§ Task statement:
Every line below that holds the word "user" must be listed.

§ Records to use:
——
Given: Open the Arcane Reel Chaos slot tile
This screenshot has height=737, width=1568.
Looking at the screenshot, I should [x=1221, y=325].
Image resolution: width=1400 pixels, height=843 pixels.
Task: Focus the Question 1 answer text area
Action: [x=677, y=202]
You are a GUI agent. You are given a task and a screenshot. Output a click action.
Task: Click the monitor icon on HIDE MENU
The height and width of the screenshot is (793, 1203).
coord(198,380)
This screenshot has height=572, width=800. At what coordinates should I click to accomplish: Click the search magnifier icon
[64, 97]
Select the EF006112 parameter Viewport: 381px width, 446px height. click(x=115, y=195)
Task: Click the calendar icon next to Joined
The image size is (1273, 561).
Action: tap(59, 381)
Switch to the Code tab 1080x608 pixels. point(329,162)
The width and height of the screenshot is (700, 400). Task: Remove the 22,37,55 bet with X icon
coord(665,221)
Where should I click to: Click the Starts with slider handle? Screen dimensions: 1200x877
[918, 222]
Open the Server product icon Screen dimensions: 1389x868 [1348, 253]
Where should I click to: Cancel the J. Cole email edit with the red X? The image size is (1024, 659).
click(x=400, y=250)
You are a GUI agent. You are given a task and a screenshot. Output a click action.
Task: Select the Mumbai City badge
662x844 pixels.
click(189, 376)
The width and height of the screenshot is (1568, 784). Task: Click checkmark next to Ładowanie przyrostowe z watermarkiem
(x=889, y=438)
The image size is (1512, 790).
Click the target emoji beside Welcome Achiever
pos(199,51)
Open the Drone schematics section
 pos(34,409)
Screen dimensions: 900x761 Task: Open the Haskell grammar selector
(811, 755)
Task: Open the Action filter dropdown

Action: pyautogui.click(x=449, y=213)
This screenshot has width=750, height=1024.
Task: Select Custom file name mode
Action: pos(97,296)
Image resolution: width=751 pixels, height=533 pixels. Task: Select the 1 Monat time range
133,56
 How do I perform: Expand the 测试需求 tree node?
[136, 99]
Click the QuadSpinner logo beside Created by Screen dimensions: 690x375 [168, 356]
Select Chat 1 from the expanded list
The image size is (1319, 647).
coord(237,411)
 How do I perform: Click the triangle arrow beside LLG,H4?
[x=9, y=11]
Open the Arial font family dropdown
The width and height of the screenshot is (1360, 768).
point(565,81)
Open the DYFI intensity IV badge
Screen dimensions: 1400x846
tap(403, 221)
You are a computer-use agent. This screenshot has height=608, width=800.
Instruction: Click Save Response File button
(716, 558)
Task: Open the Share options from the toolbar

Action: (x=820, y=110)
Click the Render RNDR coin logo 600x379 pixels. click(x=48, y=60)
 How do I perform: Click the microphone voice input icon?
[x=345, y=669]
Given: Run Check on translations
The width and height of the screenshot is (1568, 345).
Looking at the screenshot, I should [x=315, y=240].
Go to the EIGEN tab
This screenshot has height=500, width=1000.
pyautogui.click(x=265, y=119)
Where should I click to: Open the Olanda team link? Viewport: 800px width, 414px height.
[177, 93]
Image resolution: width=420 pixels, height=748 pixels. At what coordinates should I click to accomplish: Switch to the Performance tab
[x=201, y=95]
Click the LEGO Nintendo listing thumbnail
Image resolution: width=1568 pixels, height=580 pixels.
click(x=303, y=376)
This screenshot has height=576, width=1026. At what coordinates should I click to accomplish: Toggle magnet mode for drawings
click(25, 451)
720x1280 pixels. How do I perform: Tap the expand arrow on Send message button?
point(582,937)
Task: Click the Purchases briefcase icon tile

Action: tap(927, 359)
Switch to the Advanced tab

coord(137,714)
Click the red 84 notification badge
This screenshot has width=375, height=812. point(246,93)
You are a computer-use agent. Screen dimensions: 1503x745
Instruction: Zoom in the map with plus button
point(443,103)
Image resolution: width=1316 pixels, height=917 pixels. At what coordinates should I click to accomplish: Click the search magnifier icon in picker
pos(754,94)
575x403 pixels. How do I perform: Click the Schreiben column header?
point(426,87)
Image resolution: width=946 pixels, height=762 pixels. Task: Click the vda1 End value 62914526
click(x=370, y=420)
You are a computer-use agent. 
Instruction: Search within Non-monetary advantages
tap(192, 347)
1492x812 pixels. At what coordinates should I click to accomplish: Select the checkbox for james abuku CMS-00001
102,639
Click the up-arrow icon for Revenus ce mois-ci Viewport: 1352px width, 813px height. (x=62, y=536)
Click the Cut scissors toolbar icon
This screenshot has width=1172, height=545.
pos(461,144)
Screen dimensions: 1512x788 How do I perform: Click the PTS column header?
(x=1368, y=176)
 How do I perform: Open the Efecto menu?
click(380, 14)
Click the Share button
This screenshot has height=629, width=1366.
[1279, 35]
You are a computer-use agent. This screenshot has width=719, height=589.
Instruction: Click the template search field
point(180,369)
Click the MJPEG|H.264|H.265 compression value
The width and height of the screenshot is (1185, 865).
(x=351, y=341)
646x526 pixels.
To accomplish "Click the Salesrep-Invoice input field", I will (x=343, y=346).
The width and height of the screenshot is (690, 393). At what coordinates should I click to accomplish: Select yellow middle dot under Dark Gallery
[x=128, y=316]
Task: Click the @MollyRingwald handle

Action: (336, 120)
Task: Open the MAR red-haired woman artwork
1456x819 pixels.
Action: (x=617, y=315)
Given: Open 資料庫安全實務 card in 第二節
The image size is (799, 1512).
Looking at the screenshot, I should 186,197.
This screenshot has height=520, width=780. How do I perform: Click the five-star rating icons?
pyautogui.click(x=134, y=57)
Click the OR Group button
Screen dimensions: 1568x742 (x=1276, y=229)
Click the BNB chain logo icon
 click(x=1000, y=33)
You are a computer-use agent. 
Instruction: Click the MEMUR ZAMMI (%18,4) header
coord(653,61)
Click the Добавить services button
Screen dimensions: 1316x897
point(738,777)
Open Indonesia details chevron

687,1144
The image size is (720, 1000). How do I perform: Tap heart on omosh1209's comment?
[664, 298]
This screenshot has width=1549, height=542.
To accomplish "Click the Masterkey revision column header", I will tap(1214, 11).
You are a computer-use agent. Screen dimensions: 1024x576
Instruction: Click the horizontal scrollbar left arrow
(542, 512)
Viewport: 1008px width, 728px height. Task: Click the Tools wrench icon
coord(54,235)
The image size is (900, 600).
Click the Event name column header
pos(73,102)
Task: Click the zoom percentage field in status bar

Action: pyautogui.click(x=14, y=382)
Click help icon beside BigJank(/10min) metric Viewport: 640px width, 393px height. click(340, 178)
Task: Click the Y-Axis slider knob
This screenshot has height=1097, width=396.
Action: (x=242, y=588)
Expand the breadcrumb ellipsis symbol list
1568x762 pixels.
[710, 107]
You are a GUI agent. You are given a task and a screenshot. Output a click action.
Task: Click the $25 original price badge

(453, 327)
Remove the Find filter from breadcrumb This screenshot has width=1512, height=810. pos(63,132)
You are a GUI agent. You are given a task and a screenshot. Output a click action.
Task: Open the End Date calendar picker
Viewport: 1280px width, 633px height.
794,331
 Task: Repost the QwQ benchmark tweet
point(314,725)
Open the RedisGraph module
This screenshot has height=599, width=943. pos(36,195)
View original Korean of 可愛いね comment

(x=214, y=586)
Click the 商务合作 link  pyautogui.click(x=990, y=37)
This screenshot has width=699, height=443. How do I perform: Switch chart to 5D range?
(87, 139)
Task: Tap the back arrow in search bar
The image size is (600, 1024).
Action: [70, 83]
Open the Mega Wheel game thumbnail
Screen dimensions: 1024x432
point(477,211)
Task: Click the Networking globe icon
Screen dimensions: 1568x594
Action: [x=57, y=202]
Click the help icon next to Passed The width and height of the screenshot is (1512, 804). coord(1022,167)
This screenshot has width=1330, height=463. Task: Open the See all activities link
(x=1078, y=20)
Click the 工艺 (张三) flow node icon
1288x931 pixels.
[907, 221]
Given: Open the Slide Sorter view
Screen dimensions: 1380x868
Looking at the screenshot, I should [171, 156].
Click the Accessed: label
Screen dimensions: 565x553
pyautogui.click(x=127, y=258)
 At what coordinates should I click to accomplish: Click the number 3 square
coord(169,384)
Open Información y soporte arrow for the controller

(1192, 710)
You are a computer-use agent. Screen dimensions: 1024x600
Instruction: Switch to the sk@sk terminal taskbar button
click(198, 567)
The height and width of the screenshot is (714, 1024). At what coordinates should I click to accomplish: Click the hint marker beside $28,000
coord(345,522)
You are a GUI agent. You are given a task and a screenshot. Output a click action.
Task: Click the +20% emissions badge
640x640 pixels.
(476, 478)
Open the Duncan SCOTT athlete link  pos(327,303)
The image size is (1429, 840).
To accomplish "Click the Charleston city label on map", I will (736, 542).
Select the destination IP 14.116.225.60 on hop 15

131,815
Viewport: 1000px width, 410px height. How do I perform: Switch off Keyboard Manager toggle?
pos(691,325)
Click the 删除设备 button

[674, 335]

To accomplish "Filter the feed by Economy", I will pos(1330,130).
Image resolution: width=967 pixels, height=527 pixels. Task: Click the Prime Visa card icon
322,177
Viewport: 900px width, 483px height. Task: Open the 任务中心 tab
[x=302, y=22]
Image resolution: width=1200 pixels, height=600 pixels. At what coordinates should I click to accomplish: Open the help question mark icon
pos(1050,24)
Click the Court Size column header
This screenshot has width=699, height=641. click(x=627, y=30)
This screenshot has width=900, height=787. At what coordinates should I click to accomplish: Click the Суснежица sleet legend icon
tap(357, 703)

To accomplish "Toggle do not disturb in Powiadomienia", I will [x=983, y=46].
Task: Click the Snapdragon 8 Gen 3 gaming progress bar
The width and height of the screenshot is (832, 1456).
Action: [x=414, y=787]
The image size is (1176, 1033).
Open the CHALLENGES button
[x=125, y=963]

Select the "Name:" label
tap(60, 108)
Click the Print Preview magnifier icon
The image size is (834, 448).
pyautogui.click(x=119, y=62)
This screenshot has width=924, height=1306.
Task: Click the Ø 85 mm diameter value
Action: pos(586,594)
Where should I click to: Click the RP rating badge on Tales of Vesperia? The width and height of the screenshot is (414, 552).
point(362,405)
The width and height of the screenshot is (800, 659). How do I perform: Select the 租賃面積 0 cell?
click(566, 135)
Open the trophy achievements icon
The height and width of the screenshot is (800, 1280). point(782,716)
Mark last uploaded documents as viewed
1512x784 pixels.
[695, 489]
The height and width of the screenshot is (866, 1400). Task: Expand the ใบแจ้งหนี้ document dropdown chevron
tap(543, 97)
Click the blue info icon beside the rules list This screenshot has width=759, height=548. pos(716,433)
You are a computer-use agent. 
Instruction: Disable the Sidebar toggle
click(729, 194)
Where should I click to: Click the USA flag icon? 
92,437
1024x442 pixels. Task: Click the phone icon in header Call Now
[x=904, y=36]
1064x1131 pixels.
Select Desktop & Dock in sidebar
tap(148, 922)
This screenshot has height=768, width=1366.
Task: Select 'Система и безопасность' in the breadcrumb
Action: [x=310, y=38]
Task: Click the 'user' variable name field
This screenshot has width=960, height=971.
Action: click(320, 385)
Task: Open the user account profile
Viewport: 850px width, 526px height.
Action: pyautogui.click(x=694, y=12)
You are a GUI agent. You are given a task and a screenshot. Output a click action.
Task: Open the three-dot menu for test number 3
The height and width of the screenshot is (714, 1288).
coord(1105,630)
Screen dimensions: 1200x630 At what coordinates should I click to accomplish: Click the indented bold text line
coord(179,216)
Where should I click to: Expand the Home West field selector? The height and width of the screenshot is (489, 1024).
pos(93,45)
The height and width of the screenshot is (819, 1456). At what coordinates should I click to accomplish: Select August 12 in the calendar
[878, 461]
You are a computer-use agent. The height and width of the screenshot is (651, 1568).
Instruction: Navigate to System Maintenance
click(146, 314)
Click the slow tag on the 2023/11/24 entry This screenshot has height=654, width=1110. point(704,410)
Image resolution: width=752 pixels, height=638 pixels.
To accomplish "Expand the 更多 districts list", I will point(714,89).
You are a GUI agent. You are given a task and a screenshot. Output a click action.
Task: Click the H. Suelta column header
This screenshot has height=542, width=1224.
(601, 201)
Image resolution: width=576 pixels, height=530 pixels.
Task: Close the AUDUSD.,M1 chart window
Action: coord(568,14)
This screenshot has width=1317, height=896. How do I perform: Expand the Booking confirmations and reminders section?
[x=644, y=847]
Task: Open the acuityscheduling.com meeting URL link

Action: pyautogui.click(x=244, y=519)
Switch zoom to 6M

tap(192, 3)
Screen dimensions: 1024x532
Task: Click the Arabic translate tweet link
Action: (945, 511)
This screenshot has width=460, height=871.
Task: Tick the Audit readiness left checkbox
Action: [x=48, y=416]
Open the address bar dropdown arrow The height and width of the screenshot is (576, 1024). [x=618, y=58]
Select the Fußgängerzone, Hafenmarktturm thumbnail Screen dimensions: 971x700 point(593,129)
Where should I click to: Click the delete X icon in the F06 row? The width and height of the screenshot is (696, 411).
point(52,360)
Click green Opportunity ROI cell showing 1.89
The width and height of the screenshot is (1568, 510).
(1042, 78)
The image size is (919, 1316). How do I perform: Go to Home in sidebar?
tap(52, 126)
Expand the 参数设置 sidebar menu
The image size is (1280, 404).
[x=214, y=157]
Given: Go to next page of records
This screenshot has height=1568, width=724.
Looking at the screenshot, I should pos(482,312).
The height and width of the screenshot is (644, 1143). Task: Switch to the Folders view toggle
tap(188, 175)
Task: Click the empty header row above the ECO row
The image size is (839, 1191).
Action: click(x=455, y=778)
——
§ Exercise answer:
Task: Click the 'user' variable name field
Task: Open the user account profile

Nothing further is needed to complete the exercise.